> _Text shown_
##############################

Today the Preservation portfolio's Sharpe ratio dropped from 1.97 to 0.12. On paper, that looks alarming. The mandate requires a score above 1.0. But before acting on a number, it helps to understand what that number is actually saying -- and what it is not.
Preservation is built to protect capital in a world where different assets move independently. When stocks fall, gold is supposed to hold. When bonds slip, cash-equivalents are supposed to cushion. The portfolio holds a mix of short-term Treasury bills (a savings account equivalent backed by the US government), gold, US stocks, inflation-protected bonds, intermediate-term bonds, and international stocks -- specifically chosen because they rarely fall at the same time.
Today they all fell at once. Gold dropped nearly 1.5 percent. US stocks fell almost 1 percent. International equities fell nearly 0.8 percent. Inflation-protected bonds declined by 0.46 percent. Only the short-term Treasury bills held flat. That kind of simultaneous decline across normally uncorrelated assets pushed the portfolio's Sharpe ratio sharply lower.

##############################

> _Exercise 1_
In the portfolio commentary, which holding stayed flat while the others fell?
> _Exercise 2_
Summarize the portfolio commentary in two sentences.
> _Exercise 3_
Carry the portfolio commentary forward from its last sentence.

> _Supplied data_
##############################

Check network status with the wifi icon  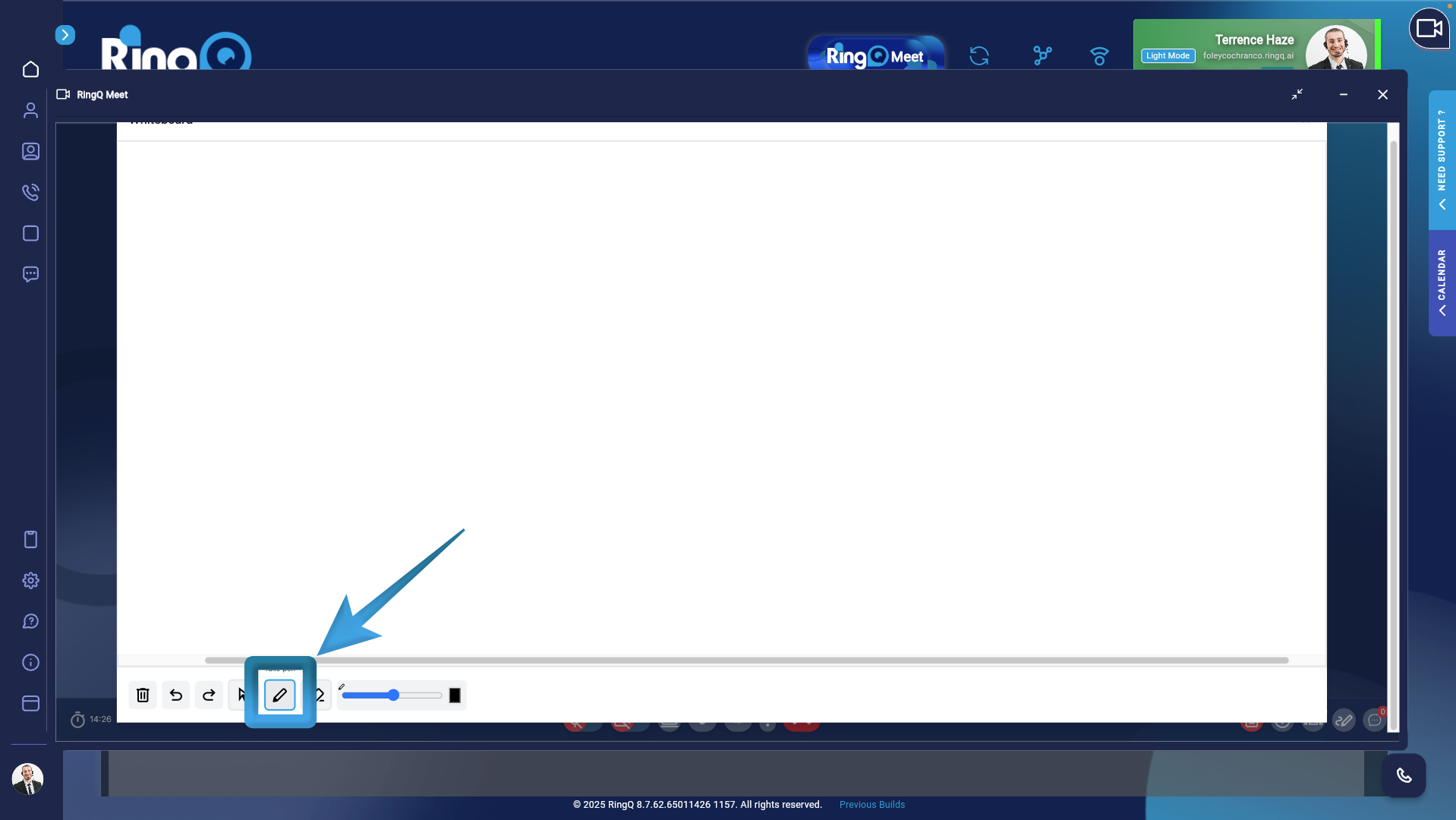pyautogui.click(x=1098, y=56)
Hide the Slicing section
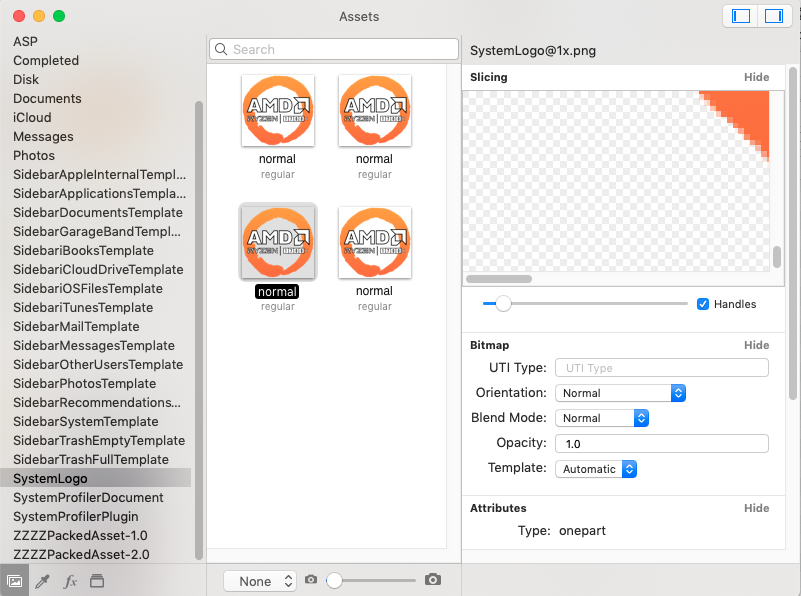Viewport: 801px width, 596px height. pyautogui.click(x=756, y=77)
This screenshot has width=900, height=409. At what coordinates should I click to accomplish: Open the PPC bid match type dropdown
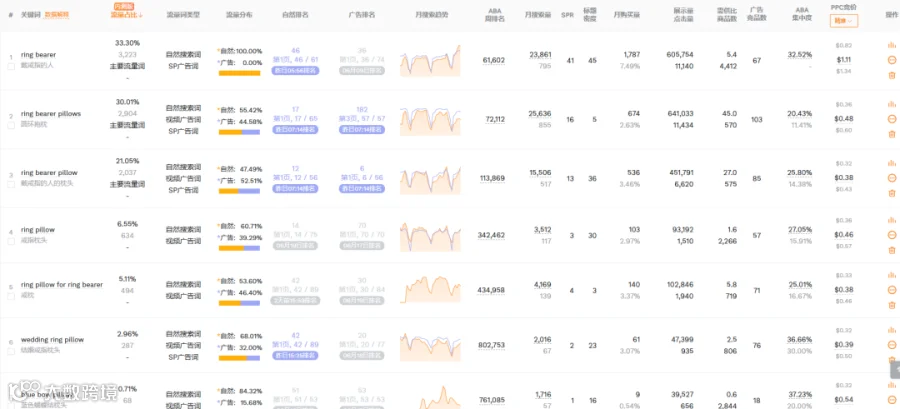click(x=843, y=21)
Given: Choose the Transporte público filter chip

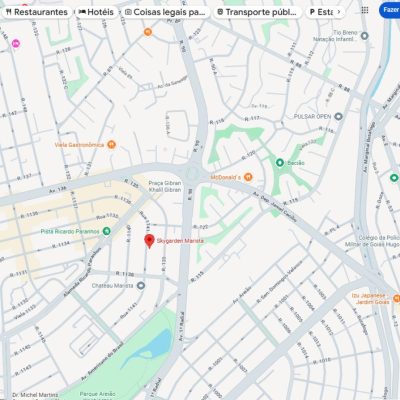Looking at the screenshot, I should point(257,12).
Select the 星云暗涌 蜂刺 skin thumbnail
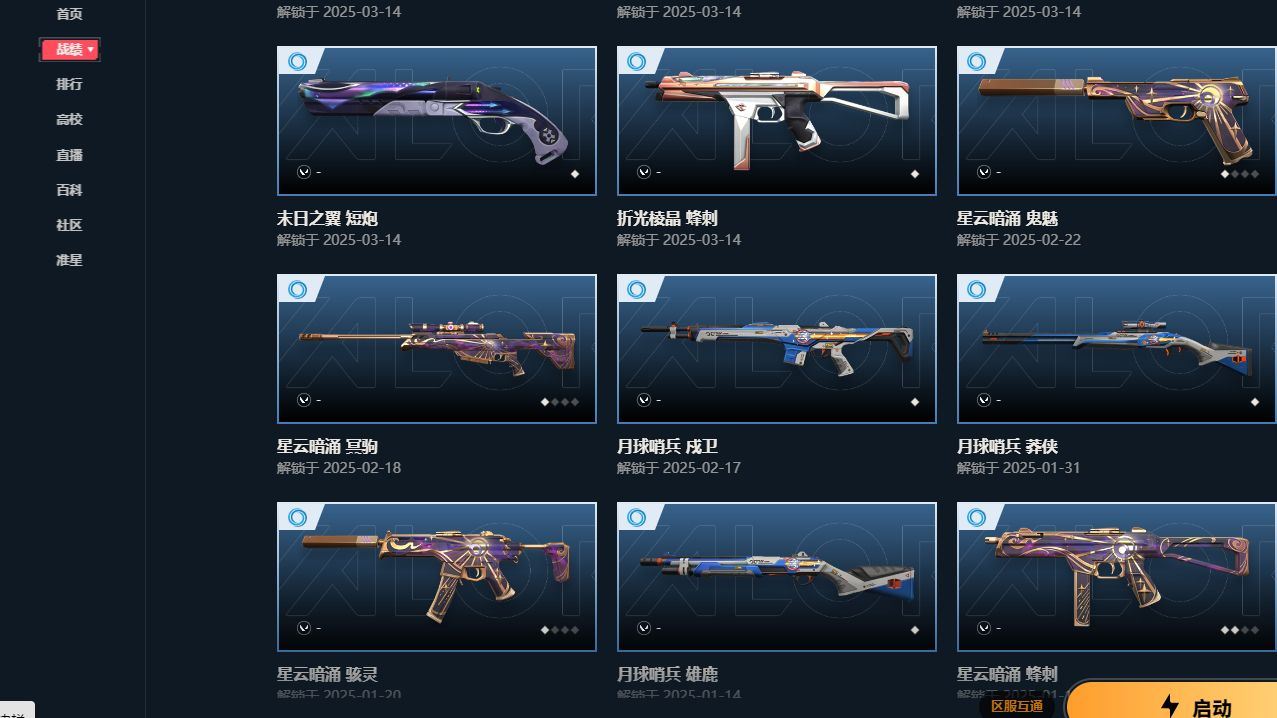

##############################

> _Exercise answer 1_
Short-term Treasury bills.

> _Exercise answer 2_
The Preservation portfolio's Sharpe ratio fell from 1.97 to 0.12, below the mandate's required score of above 1.0. Its holdings are chosen because they rarely fall together, but today gold, US stocks, international equities and inflation-protected bonds all declined, and only short-term Treasury bills held flat.

> _Exercise answer 3_
The Sharpe ratio, developed by economist William Sharpe in the 1960s, answers a specific question: how much return are you earning per unit of risk you are taking? It compares your portfolio's return above a risk-free rate -- typically what you would earn by sitting in US government Treasury bills, currently about 4.5 percent per year -- against the volatility of your returns.
If your portfolio earns 8 percent per year with very smooth, consistent returns, your Sharpe ratio might be 2.0. If it earns the same 8 percent but with wild daily swings, the Sharpe ratio might be 0.5. Two portfolios with the same return can have dramatically different Sharpe ratios depending on how bumpy the ride is.
A Sharpe ratio above 1.0 is generally considered good -- you are earning at least one unit of return for every unit of risk. Below 0.5 is considered weak. The Preservation mandate targets above 1.0 as its north star because the whole point of the portfolio is not to chase returns, but to earn returns efficiently.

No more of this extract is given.